Black, White, Other: Biracial Americans Talk About Race and Identity
William Morrow, 1994 - 391 ページ
Race may well be a part of the everyday fabric of most Americans' lives but what exactly is it? What does it mean to be white or black or some place in between? How do we come to our racial identities? Are we influenced more by our parents, by school, jobs, friends, strangers, lovers, the evening news? These questions confront many Americans, but perhaps none more so than those people whose parents come from two different racial groups. Journalist Lise Funderburg traveled across America interviewing adult children of black-white interracial unions. In Black, White, Other she presents their views on race in America. Here are forty-six candid, incisive oral accounts from filmmakers, law students, lab assistants, hair stylists, artists, day laborers, and educators about how they see themselves and the world - and how they fit and don't fit in a society where, historically the mixing of the races has incited jail terms, lynchings, and fiercely guarded family secrets.
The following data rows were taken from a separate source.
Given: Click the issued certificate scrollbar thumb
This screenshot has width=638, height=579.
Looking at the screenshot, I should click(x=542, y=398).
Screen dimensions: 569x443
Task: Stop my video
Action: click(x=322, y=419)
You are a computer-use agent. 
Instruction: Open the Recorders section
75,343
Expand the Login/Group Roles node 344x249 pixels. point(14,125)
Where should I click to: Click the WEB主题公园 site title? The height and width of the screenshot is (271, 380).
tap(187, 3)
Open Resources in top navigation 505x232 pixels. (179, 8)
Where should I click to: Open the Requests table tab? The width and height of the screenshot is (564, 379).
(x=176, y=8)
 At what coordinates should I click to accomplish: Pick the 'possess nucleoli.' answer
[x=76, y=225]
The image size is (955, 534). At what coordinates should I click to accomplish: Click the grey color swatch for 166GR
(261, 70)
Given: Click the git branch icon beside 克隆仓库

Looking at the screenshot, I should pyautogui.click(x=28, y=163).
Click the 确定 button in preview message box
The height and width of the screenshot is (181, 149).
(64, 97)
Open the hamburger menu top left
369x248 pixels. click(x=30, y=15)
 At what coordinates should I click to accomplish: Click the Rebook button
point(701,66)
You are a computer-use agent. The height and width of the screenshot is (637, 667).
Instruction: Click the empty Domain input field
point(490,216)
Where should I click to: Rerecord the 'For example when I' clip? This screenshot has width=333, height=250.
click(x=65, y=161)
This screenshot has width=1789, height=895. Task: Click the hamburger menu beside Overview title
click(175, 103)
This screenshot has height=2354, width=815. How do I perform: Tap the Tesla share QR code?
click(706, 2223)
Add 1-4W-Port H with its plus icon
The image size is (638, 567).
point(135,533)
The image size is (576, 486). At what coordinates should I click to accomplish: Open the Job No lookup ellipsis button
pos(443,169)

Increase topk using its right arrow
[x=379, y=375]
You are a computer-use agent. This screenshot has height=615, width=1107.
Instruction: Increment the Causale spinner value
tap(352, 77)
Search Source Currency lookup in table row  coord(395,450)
Topics covered include love and marriage, racism in the workplace, and bringing up children in a racially divided world. Interracial relationships continue to be taboo among many factions in this country. Interracial marriage, in fact, was still outlawed in seventeen states until 1961, when those laws were overturned by the U.S. Supreme Court. Just as interracial relationships were deemed unacceptable, so were the offspring of those unions. Accounts in newspapers and novels portray these children as "tragic mulattoes", destined to a life on the margin of society, certain to be rejected by all. For as long as Blacks and Whites have chosen to settle down and marry in America, they have confronted the question: But what about thechildren? In Black, White, Other, the adult children speak about their childhoods and their lives. While the stories told will put to rest forever the notion that the offspring of black-white unions are certain to be tragic mulattoes, there is also plenty here that shows the power of race both to affirm and destroy. Rut above all, the stories show the extraordinary capacity of people to make their way in the world - and the essential problems in America's whole, artificial construct of race. Every now and then a book comes along that brings new light and new understanding to the racial divide. Black, White, Other is such a book.